More rehearsals with The Boston Symphony this week. Charles Munch leads the BSO in a rehearsal of Bruckner’s Symphony Number 7, in a live broadcast from March 10, 1951. Programmed by Munch during his years at the Boston Symphony but never recorded, his renderings of the two works featured on this DVD are exciting and spontaneous with the kind of precision and flair we have come to expect from the BSO under the buoyant direction of their charismatic Music Director. The Bruckner Seventh is presented here in the Nowak edition, a slightly shorter version of this massive score. Although the small army of horns and Wagner tubas that make up Bruckner’s wall of sound do not always translate well in monaural sound, this is still a powerful, noble performance. Mr. Munch takes most of the tempos briskly, leading a streamlined performance that still packs a satisfying punch.
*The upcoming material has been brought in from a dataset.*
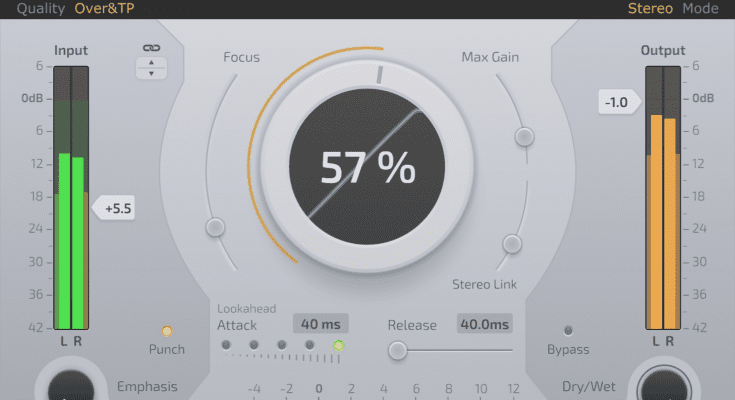Click the chain link icon near Input

[151, 47]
Munch made his début with the Boston Symphony Orchestra on 27 December 1946. He was its Music Director from 1949 to 1962. Munch was also Director of the Berkshire Music Festival and Berkshire Music Center (Tanglewood) from 1951 through 1962. He led relaxed rehearsals which orchestra members appreciated after the authoritarian Serge Koussevitzky. Among his pupils at Tanglewood was Serge Fournier. Munch also received honorary degrees from Boston College, Boston University, Brandeis University, Harvard University, and the New England Conservatory of Music.
He excelled in the modern French repertoire, especially Claude Debussy and Maurice Ravel, and was considered to be an authoritative performer of Hector Berlioz. However, Munch’s programs also regularly featured works by composers such as Bach, Haydn, Mozart, Beethoven, Schubert, Schumann, Brahms, and Wagner. His thirteen-year tenure in Boston included 39 world premieres and 58 American first performances, and offered audiences 168 contemporary works. Fourteen of these premieres were works commissioned by the Boston Symphony and the Koussevitzky Music Foundation to celebrate the Orchestra’s 75th Anniversary in 1956. (A 15th commission was never completed.)
Enjoy this half-hour glimpse of an orchestra at work on one of the great symphonies of our time.